■ FRAGMENTO PROPORCIONADO
———

Porque ¿acaso no es un hecho que, contra lo dispuesto en la Constitución, los partidos, a través del sistema de electoral de listas cerradas y bloqueadas, han establecido un monopolio fáctico que impide o dificulta gravemente el acceso a las funciones representativas y cargos públicos a quienes no aceptan sus reglas y se pliegan a sus intereses?
¿Acaso no es un hecho que, contra lo dispuesto en la Constitución, los parlamentarios, y en general cualquiera que deba su cargo al partido, están sometidos al mandato imperativo de éste, que no sólo les indica el sentido del voto sino que les aplica medidas disciplinarias si contravienen sus directrices?
¿Acaso no es un hecho que los partidos controlan el poder judicial, y se reparten, como bucaneros, los asientos del Consejo General y del Tribunal Constitucional, como si de un botín se tratara? ¿Y acaso no controlan mediatamente el ingreso en la carrera de jueces y magistrados, su promoción profesional y, sobre todo, el acceso a las más altas magistraturas?
¿Acaso no es un hecho, que en contra de lo dispuesto en la Constitución y en las leyes, dirigen y controlan las instituciones garantistas, como el Banco de España, el Defensor del Pueblo, el Tribunal de Cuentas, el Consejo de Estado, etc, designando a sus miembros y sometiéndolos a su disciplina?

———

■ OBJETIVO DEL EJERCICIO
Devuelva sin cambios el pasaje del fragmento sobre el poder de los partidos que comienza con "Porque ¿acaso no" y continúa hasta "a sus intereses?".

■ DATOS
———

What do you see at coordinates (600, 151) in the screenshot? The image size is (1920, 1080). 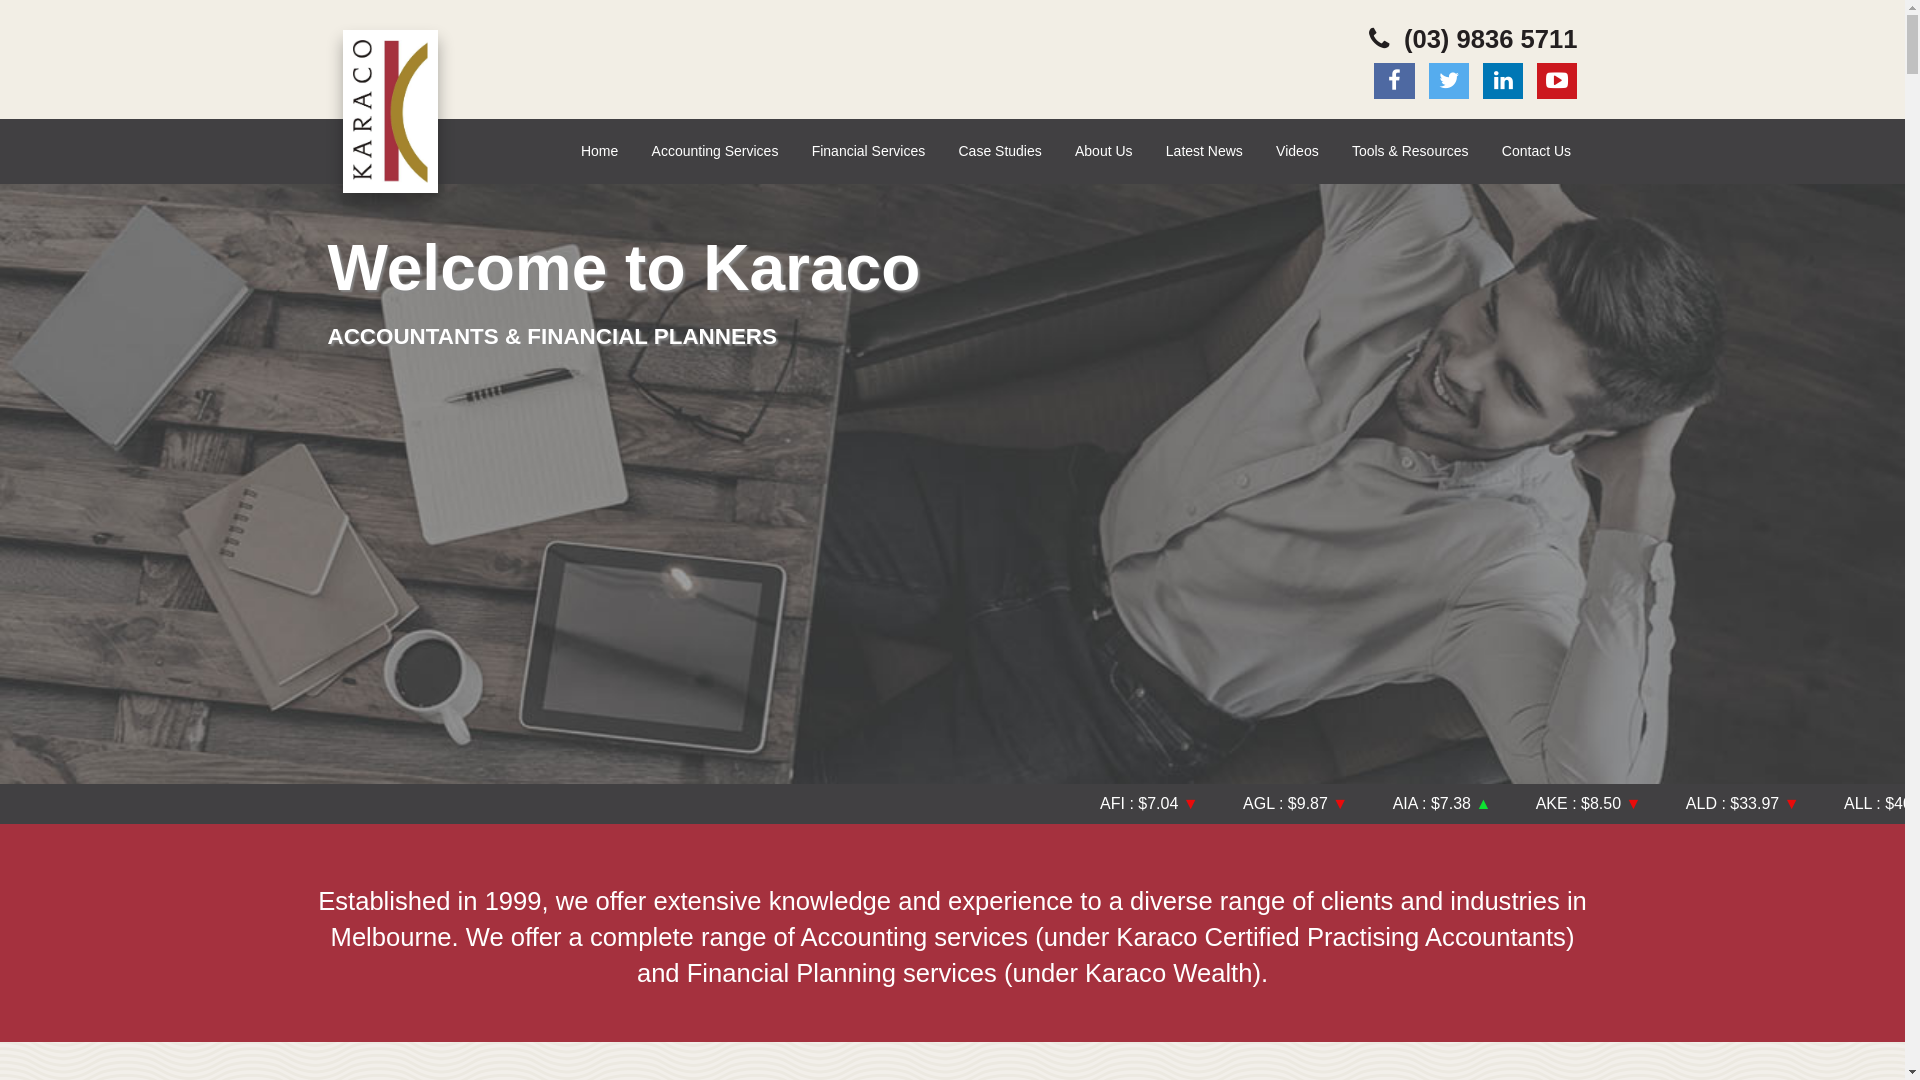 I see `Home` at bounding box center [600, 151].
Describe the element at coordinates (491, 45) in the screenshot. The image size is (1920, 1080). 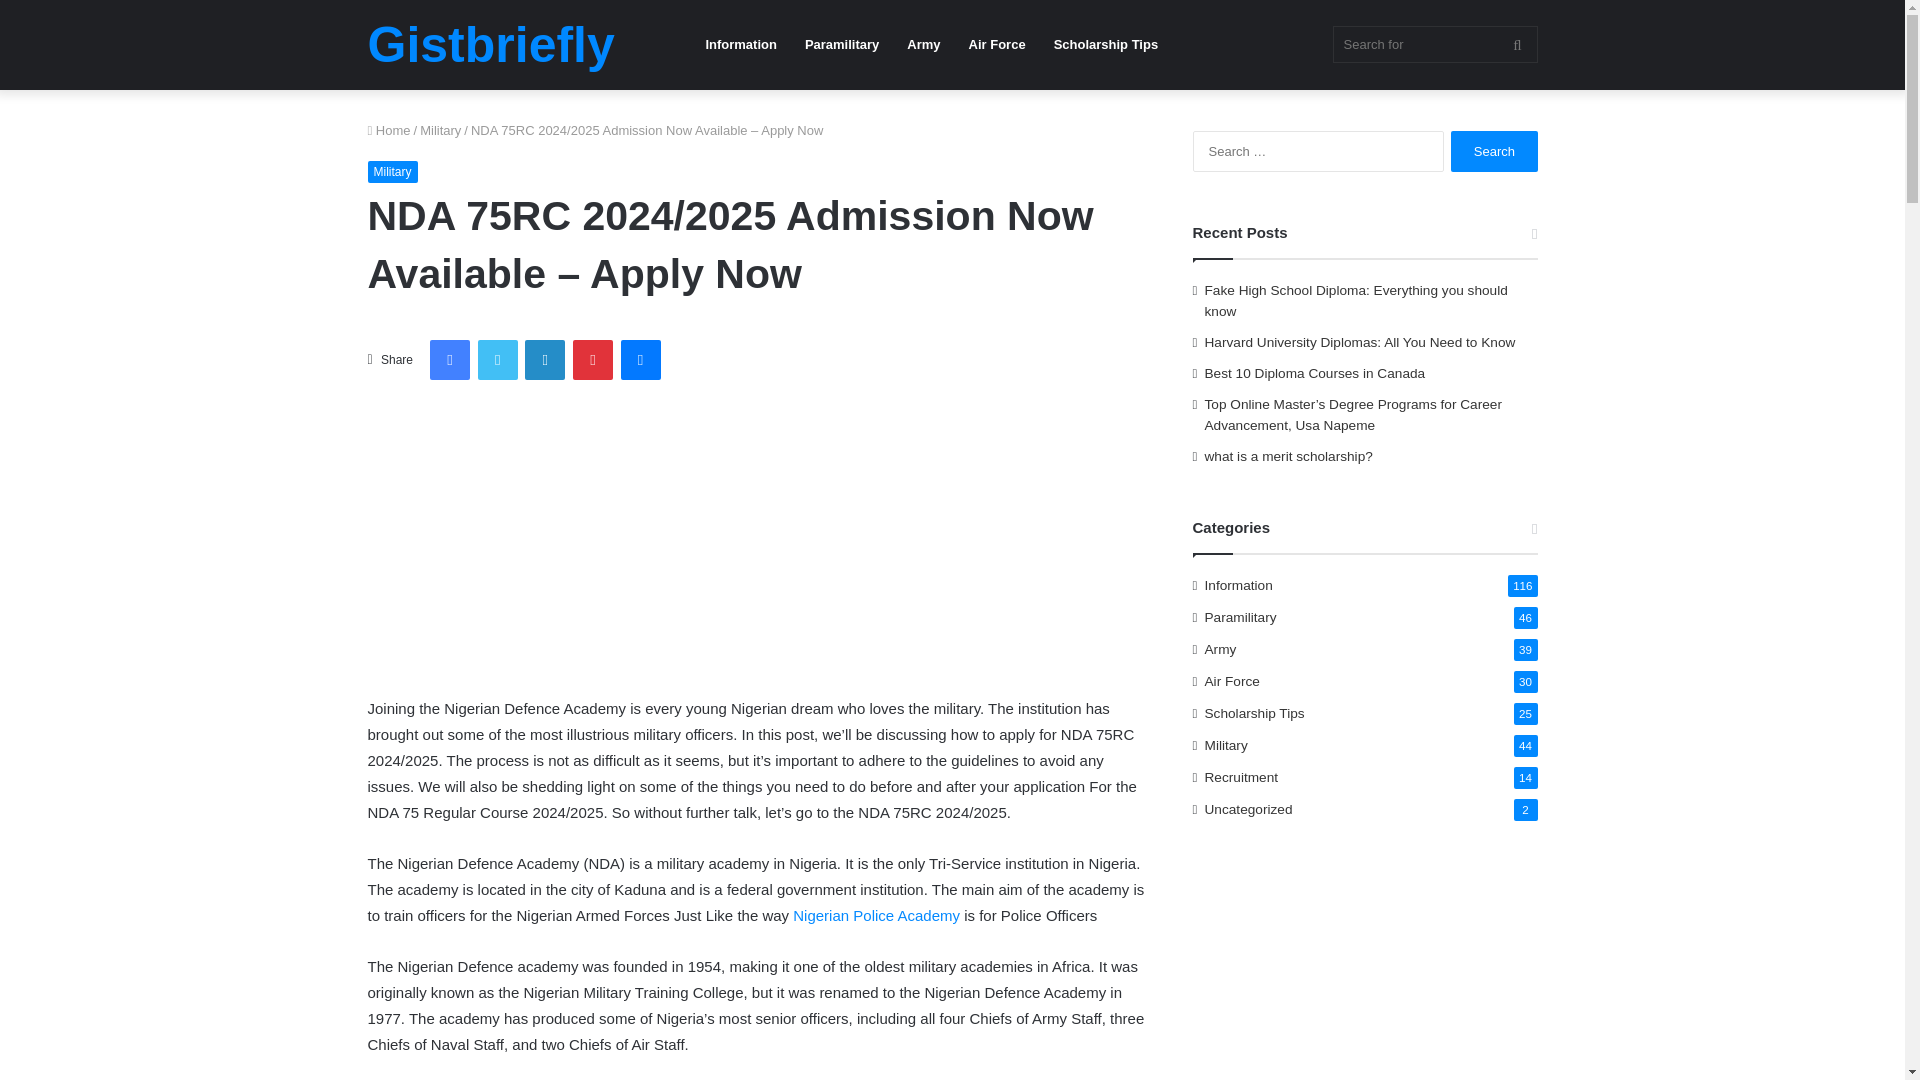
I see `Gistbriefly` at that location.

———

■ RESPUESTA
Porque ¿acaso no es un hecho que, contra lo dispuesto en la Constitución, los partidos, a través del sistema de electoral de listas cerradas y bloqueadas, han establecido un monopolio fáctico que impide o dificulta gravemente el acceso a las funciones representativas y cargos públicos a quienes no aceptan sus reglas y se pliegan a sus intereses?